Each of these anecdotes says something about India I’ve not yet managed to distill into an actual sentiment. The next time someone asks me about Jaipur I’d like to be able to say something profound and well-considered about how the experience had impacted me, but the whole things was so muddy and complex I haven’t been able to untangle my thoughts yet. I can only offer thin anecdotes about babysitting Ruby Wax and becoming trapped in a vibrating chair and near death taxi rides. Ask me again in a few weeks time when I’ve settled back into myself. I hope to have drawn some conclusions by then. I’d like to know exactly what sort of undoing I’ve been muddling through.

On the most basic level, I have to say that it was an incredible privilege to read my work alongside established writers from all over the world, and I made some fantastic connections, and met a bunch of incredibly interesting, warm and gracious people, and Jaipur was one of the most stunning, vibrant cities I’ve ever visited, and man alive, the cocktail parties were stupendous, like Gatsby on speed. On a more complex level I’m not quite sure how to explain how small I felt surrounded by so very many people all crammed together in one city, or the low-level hum of guilt which is impossible to shake off when walking the line between incredible opulence and heartbreaking poverty, the class politics which are ever-present, the way the legacy of Colonialism constantly forced me to deconstruct my own sense of identity, the food, the noise, the elegant, elegant people, the crippling shame of realising how very little I know about writers and artists who work -incredibly successfully- outside my own Western-centric arena of experience, all the disposable plastic water bottles I drunk from and discarded over a seven day period, the sheer physical graft of maintaining a sociable facade with so many people for such a long time.

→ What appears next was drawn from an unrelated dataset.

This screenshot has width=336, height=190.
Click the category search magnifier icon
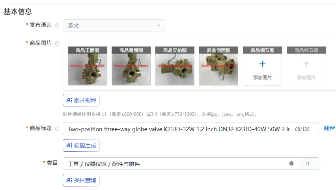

Nothing about India is simple or easy to understand. It’s a complex, excessive, intriguing kind of place and tonight, while typing these thoughts up, I find myself both desperate to return as soon as possible and keen to avoid setting foot in the place ever again. Reintegrating into the real world after a festival is never easy. I always feel a little out at sea when I get back home. But I can’t remember a time when I’ve missed my festival buddies more. It’d be a kind of cheap therapy to talk to another equally discombobulated soul right now."